The registers (words in 6-37) contain the analogue voltages in millivolts, i.e. the integers clocked out will nominally be in the range 0...10000.
By cautiously sending up to 11V to an input (the spec says max input 12V) the range of readings I've seen is 7 - 10664 mV.

The hardware description says it's a 12bit ADC, so I would expect the raw readings to be 0...4095. Clearly some calculation has already gone on to scale these up to 10k. As the calculation results are only recoverable as integers (not floats), there is some loss of precision due to rounding error.

To have a bit of fun / squeeze out the last drop of precision from this card, is it possible to clock out the raw readings? Is the buffer between the ADC and the onboard processor available to the pi? I'm hoping there is another register range that contains these values already, but looking at the register allocations there isn't an obvious gap of 24 or 36 bytes. I had a play reading from 223 and above but wasn't surprised when all of those read 0.

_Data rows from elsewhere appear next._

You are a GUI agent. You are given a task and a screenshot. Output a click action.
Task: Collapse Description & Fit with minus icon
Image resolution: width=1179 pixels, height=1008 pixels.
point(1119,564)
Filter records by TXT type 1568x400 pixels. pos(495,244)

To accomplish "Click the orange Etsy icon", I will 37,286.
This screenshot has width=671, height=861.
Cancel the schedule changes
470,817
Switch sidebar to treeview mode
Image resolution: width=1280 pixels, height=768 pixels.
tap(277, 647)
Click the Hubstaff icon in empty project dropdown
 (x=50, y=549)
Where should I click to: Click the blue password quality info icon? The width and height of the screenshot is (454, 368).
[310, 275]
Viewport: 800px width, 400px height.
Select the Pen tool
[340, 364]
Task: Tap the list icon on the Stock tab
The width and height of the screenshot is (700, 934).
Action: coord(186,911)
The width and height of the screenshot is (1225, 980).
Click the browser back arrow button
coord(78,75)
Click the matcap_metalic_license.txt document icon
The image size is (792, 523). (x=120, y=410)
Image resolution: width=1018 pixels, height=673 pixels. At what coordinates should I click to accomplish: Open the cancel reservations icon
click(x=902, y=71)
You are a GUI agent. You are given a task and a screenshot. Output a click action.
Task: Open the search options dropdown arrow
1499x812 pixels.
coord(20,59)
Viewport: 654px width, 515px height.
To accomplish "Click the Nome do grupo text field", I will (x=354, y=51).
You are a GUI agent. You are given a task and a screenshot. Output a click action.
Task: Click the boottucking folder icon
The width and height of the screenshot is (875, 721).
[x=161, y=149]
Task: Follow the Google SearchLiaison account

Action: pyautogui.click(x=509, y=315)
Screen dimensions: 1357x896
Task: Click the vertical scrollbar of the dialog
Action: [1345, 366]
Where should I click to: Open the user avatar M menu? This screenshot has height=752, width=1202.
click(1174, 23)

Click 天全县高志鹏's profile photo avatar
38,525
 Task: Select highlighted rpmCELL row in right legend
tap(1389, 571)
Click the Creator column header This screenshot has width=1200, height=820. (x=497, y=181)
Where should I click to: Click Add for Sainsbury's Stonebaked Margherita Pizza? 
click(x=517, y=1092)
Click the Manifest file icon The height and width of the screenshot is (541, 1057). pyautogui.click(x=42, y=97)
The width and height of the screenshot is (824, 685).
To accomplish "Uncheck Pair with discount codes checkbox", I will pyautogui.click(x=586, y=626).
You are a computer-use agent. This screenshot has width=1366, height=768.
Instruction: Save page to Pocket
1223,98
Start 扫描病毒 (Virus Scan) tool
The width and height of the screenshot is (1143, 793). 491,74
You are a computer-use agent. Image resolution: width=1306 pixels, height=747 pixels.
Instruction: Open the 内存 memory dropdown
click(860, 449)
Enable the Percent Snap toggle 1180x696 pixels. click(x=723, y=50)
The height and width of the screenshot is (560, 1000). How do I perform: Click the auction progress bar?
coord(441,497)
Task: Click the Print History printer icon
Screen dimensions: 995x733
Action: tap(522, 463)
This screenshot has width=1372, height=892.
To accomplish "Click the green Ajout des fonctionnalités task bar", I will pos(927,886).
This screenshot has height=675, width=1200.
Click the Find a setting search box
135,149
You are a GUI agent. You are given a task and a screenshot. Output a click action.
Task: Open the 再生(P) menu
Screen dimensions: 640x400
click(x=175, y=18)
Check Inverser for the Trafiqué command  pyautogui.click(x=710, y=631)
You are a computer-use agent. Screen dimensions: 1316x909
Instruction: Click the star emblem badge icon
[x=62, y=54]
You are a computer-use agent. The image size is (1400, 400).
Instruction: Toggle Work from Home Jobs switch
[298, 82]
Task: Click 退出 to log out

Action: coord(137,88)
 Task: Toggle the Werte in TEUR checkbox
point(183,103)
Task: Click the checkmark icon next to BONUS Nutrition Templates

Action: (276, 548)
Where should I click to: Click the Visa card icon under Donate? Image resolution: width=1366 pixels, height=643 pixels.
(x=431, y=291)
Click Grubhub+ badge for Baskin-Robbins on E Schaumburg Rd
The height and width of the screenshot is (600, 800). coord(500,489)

Or, is this a counterproductive persuit if there is already a significant layer of non-linear calibration since the raw values?

Many thanks
 

alexburcea

Moderator
Staff member
Hi,

Thank you for your kind words.
Unfortunately, there is no access to the ADC raw values, even it was the card inputs are specified 0-10V , A max input 12V means it will not be damaged if you apply 12V but it will not be able to measure it properly. If you look at the schematics you can determine that the ADC will be overflow at about 11V, which is why you can not measure more. We do not limit the output value in software, we apply the transfer function, including calibration, and output the value.

Alex.
 

talpha

New member
Hey Alex,

Thanks for confirming. I will enjoy the readings in their easy-to-use post-convertion beauty!

(I should have said above, my test results of the linearity ending a little over 10V are as expected. It is good that it performs through the bounds of nominal range.)